# Vaccination Schedule For Baby/Young goats??



## pridegoethb4thefall (Feb 1, 2012)

I am on my way to having new, baby goats! My pygmy doe is due to kid in the next few weeks, AND I am getting a new doe (vaccination status UNKNOWN) who has a kid doe at her side. Kid is about 2 months old.

I want to vaccinate and give supplements to help ensure an easy transition to our home/herd AND make sure everyone is on the same schedule.


So,

   1. Pregnant Doe- Vaccinations before birth? she hasnt had a CDT shot I know of, has been wormed 2 weeks ago.

   2. Doe with kid at side- CDT status unknown, Any other vaccinations reccomended?  Wormer?? 

   3. Kid- about 2 months old- What Vaccinations, Wormer??

I have Ivomec in injectable form. Goats are pygmy, Dossage reccomendations? Weight is approx 40-45 pounds on the adults.


Thanks!


----------



## KellyHM (Feb 1, 2012)

Pregnant doe should be vaccinated approximately 30 days before kidding (or now if she's closer than that). Booster in a month.  I would consider giving her tetanus antitoxin at time of kidding also if she hasn't previously been vaccinated.  Baby should be vaccinated about a week of age and a month later.

New doe AND her kid should be vaccinated now and again in a month, as well as dewormed.  You can give Ivermectin injectable by mouth at 1 cc / 20 lbs.


----------



## pridegoethb4thefall (Feb 1, 2012)

So, CDT for everyone now, and tetnus for the adult does only? Or do I give tetnus to the kids as well?

Wormer for doe w/kid and no wormer for 2 month old kid?



sorry, not being short with ya'll- typing w/ 1 hand while nursing my infant right now.
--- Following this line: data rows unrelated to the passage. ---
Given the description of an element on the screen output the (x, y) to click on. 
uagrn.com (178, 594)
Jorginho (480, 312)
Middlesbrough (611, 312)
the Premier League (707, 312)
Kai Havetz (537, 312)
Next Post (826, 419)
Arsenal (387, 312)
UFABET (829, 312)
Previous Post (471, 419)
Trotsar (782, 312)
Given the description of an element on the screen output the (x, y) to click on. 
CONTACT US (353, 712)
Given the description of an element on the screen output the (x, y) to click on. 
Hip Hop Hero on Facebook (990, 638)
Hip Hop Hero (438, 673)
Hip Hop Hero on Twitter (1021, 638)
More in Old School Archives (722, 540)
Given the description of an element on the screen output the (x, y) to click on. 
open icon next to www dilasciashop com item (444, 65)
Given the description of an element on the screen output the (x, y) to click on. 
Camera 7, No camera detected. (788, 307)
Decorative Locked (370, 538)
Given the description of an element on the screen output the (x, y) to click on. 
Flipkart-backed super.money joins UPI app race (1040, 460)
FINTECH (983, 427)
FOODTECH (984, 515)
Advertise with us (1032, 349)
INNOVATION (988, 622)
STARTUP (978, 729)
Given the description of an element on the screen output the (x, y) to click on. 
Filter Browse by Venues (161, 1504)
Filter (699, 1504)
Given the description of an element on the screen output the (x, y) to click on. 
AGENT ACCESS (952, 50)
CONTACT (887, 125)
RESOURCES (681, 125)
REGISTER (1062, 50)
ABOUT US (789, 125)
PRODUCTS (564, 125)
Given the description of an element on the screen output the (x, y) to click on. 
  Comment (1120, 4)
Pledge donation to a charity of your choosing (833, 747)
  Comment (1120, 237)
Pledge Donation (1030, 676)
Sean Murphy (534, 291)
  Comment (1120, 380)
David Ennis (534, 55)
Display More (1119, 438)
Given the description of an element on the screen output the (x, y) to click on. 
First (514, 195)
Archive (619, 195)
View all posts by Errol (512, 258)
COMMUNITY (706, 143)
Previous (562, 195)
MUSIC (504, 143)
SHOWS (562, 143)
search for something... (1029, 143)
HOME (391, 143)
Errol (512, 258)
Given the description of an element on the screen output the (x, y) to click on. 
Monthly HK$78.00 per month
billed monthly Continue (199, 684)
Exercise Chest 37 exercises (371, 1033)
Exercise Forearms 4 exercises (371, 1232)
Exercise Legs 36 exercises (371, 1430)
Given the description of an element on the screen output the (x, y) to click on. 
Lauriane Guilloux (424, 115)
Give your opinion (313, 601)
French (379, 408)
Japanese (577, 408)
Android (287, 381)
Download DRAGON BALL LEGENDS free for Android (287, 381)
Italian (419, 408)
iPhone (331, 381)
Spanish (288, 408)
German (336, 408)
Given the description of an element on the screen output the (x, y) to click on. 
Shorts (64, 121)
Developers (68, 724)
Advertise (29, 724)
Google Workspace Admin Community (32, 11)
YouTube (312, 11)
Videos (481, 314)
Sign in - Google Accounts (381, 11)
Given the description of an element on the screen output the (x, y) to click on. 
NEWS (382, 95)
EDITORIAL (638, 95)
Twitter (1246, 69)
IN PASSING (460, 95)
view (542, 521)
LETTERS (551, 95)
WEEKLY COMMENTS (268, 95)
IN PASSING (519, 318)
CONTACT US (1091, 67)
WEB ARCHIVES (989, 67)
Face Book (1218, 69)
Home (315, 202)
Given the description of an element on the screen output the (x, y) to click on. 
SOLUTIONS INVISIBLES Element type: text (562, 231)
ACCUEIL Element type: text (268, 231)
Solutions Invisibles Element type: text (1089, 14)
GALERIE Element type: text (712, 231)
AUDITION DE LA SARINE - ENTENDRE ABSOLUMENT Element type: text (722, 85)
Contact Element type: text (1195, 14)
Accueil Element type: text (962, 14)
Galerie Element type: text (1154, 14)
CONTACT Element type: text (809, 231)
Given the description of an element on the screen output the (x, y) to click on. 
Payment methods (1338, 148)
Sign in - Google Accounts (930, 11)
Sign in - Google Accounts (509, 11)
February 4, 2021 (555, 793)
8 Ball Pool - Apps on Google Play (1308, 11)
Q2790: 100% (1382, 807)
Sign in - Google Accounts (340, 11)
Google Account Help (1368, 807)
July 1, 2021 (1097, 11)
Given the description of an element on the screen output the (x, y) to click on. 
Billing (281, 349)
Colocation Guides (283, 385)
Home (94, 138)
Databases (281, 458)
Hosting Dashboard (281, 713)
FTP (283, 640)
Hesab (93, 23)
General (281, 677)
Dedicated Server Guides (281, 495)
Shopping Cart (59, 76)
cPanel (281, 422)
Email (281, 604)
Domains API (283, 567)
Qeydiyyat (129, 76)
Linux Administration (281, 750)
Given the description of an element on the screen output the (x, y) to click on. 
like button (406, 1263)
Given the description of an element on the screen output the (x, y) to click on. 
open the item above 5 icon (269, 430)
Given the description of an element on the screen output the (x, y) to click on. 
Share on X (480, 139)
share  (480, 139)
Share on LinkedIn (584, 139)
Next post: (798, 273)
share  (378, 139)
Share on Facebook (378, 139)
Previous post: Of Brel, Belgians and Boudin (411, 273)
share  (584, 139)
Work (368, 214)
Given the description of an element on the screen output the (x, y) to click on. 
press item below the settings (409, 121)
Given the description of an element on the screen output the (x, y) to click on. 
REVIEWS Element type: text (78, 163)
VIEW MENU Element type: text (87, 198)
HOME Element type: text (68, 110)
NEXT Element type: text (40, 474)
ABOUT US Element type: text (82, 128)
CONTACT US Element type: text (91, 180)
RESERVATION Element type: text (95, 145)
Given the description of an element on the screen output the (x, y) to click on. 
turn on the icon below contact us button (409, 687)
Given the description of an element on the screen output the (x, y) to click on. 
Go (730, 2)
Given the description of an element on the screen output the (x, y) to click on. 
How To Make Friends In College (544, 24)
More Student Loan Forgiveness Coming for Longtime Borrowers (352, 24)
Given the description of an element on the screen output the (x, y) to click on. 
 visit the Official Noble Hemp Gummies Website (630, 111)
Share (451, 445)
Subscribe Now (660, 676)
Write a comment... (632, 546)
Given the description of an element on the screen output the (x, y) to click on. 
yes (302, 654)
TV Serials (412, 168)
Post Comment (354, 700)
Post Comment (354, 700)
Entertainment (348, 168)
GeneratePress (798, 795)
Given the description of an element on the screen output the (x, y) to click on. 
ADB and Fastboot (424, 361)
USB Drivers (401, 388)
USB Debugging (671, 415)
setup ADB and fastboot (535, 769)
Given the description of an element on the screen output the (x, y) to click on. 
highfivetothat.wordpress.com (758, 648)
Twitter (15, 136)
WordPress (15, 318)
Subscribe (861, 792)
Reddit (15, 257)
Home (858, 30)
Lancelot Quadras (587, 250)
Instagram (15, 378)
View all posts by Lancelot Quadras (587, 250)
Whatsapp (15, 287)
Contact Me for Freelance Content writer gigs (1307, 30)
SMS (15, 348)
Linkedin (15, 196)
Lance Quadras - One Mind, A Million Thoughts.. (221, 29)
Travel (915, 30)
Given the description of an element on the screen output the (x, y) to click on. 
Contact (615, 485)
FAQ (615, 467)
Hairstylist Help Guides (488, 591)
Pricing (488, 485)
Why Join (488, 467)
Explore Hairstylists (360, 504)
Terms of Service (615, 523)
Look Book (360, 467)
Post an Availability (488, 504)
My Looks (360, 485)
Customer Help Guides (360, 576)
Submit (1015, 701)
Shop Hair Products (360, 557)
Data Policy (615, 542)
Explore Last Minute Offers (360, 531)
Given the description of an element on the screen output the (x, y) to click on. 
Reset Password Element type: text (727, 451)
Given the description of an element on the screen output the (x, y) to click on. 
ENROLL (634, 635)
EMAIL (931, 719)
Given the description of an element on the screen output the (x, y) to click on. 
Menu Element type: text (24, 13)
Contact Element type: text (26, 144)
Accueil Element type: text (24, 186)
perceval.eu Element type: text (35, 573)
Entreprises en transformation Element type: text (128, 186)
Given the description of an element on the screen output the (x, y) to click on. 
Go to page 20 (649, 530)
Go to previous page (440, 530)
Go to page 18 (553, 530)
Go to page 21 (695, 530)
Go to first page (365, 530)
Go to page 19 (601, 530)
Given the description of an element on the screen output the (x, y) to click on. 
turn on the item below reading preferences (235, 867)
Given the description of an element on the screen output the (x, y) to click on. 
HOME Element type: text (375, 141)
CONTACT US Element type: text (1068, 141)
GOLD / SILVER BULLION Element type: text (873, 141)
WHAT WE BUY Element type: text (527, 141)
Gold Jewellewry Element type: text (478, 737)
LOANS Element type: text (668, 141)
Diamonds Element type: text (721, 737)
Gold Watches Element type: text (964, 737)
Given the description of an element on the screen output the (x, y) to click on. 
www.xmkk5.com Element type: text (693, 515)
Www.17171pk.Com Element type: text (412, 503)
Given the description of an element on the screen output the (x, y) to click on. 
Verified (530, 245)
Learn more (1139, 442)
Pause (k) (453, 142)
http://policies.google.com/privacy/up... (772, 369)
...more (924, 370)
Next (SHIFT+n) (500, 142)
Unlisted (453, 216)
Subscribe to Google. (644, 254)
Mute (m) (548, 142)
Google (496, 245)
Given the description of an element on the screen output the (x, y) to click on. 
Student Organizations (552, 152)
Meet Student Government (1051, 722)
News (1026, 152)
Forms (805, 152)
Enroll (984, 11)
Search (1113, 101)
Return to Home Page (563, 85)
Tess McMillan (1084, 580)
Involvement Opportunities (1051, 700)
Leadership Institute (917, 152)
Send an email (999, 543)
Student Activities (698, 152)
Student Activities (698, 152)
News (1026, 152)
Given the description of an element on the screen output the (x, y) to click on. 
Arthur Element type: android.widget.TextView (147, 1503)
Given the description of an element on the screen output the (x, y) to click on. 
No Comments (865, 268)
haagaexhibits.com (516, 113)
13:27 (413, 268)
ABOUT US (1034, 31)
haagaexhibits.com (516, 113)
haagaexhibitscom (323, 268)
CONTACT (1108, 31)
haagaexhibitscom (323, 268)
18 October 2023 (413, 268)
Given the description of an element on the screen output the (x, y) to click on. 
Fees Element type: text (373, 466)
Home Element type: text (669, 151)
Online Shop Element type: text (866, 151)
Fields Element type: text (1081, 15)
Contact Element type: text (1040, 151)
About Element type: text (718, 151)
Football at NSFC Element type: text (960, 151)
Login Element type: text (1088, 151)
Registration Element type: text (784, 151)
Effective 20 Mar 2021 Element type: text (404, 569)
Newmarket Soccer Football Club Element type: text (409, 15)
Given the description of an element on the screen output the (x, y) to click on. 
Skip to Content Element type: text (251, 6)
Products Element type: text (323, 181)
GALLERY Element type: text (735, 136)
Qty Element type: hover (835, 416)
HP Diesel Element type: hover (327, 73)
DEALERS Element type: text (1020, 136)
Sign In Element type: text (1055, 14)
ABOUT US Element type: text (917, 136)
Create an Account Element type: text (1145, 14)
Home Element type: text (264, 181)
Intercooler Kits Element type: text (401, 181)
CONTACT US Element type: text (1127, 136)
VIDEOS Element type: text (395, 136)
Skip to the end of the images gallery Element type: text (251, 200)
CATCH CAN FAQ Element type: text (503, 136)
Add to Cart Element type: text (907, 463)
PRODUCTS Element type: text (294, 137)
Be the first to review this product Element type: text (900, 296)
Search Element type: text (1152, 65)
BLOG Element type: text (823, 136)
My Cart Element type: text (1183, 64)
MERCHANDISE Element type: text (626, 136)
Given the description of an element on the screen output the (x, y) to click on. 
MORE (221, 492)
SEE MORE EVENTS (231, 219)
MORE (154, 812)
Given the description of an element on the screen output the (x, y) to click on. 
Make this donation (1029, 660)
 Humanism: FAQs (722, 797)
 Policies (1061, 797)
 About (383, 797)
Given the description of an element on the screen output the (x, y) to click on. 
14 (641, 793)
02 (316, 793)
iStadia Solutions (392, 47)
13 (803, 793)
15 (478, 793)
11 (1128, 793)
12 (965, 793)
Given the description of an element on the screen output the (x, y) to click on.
Im a multi tasker!


----------



## KellyHM (Feb 1, 2012)

Dewormer for everyone.  CDT has Clostridium AND tetanus in it, so they are all getting both.  Tetanus antitoxin (not the actual vaccine) is in case they are injured and I think kidding should be included in that.


----------



## aggieterpkatie (Feb 1, 2012)

Preggo doe I'd give now.  Doe w/ kid I'd give now.  2 month old kid I'd give now.  Booster everyone in 3-4 weeks.  Pretty easy!


----------



## aggieterpkatie (Feb 1, 2012)

I wanted to add, on babies that had passive immunity from immunized dams, I don't give their CD/T until 8 weeks and again at 11-12 weeks.  Everyone does it differently, but my vet doesn't recommend doing it earlier.  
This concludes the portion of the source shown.